Furthermore, his ‘clarification’ of what he actually meant did little to convince anyone that he was actually committed to the fight against racism, given that he essentially just reworded his original statement in a slightly more careful manner. Blatter stated: “My comments have been misunderstood. What I wanted to express is that, as football players, during a match, you have battles with your opponents and sometimes things are done which are wrong. But, normally, at the end of the match, you apologise to your opponent if you had a confrontation during the match, you shake hands, and when the game is over, it is over.” How this is substantively different to his original comment is extremely difficult to see. Changing “maybe there is a word or gesture” to “some things” fools no-one, and it is an insult to every person that has ever suffered racial abuse in any form for Blatter to trivialise the issue in this manner.

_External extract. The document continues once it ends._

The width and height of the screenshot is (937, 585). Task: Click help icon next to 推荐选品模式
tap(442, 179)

Clearly QPR are not asking Ferdinand to shake hands and forget about Terry’s allegedly racist comment, as Sepp Blatter would no doubt suggest, but if Ferdinand does shake Terry’s hand on Saturday there will inevitably be some that feel it demeans the gravity of the situation, especially if Terry goes on to be found guilty of the charges against him. Consequently, it will be very interesting to see what Ferdinand decides to do.

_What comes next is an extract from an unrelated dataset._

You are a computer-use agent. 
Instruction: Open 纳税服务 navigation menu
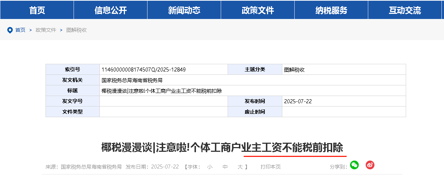(x=331, y=10)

Obviously it is entirely Ferdinand’s choice, given that he is the one who has been offended. However, that is precisely why it is problematic that QPR have asked him to shake hands with Terry. For one, the gesture of a handshake and ‘being the bigger man’ will be undermined to some extent by the fact that Ferdinand has been asked to by his club. The main issue, though, is that Ferdinand may well shake Terry’s hand despite not wanting to, due to QPR’s influence. Whilst that is something only Ferdinand could answer, it is irrelevant with regards to the question of whether QPR should ask this of Ferdinand.

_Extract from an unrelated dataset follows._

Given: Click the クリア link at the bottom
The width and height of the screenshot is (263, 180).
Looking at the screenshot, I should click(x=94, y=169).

The importance of how clubs deal with racism was thrown into stark relief by Liverpool’s handling of the Luis Suarez racism saga. Liverpool’s decision to send out their players in t-shirts bearing a graphic of Suarez was denounced by many within the footballing community and their approach has damaged their reputation. While there is an argument that it was worse because Suarez never denied what he had said, instead maintaining that it wasn’t meant as a racial slur, there is potential for a backlash if John Terry ends up being convicted of the racially aggravated public order offence with which he is charged. Moreover, it places Anton Ferdinand in the same situation that Glen Johnson was in when the Liverpool team warmed up in the Suarez t-shirts insomuch that some members of the black footballing community (forgive me please, Diane Abbott) will see it as a tacit forgiving of John Terry. It is unlikely that the outcry will be as strong as Paul McGrath’s denouncement of Johnson as “shameful”, but the problem exists nevertheless. Johnson defended his actions, stating on Twitter that he would defend who he wished, but it would have been far better for Liverpool to have avoided this fiasco by sticking to their written statement and allowing Johnson to show his support independently, thereby reducing the negative impact upon the club.

Accordingly, it would be far better for QPR to leave the decision of whether Ferdinand should shake the hand of the man accused of racially abusing him entirely in the hands of the only man whose opinion matters here – Anton Ferdinand.